Extracted data →
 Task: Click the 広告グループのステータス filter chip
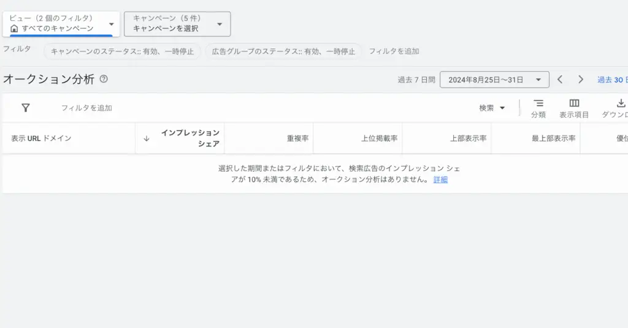point(283,51)
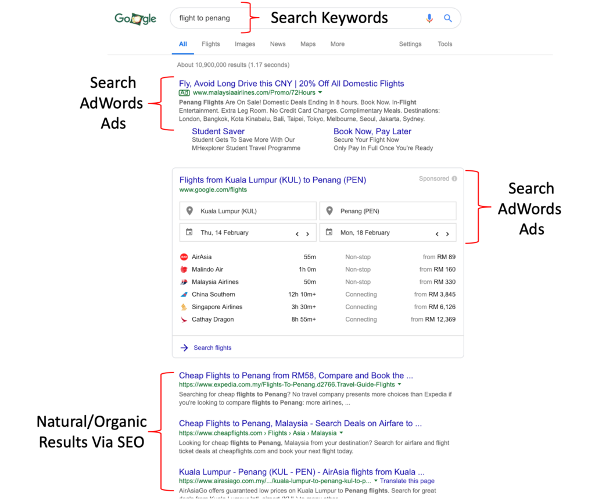The image size is (595, 504).
Task: Click Translate this page link
Action: coord(407,481)
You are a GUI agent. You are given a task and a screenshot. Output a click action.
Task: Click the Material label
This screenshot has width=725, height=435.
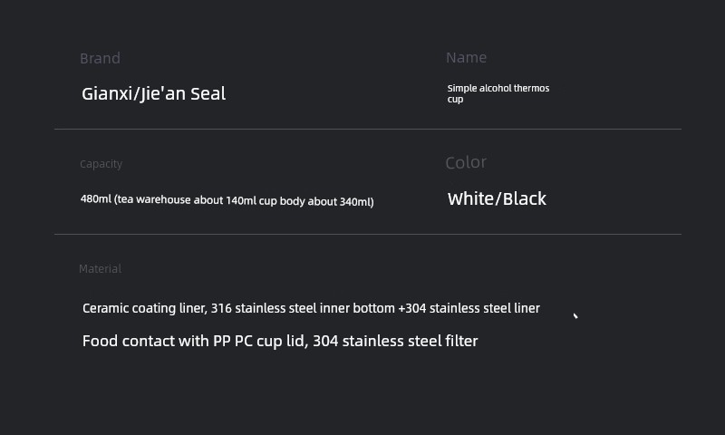pos(100,268)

Exercise description → Reproduce the entries exactly. Do not carry over any picture.

Output for this task →
 Task: Click the 広告グループのステータス filter chip
point(283,51)
The image size is (595, 504).
Task: Click Translate this page link
Action: coord(407,481)
You are a GUI agent. You are given a task and a screenshot. Output a click action.
Task: Click the Material label
This screenshot has width=725, height=435.
pos(100,268)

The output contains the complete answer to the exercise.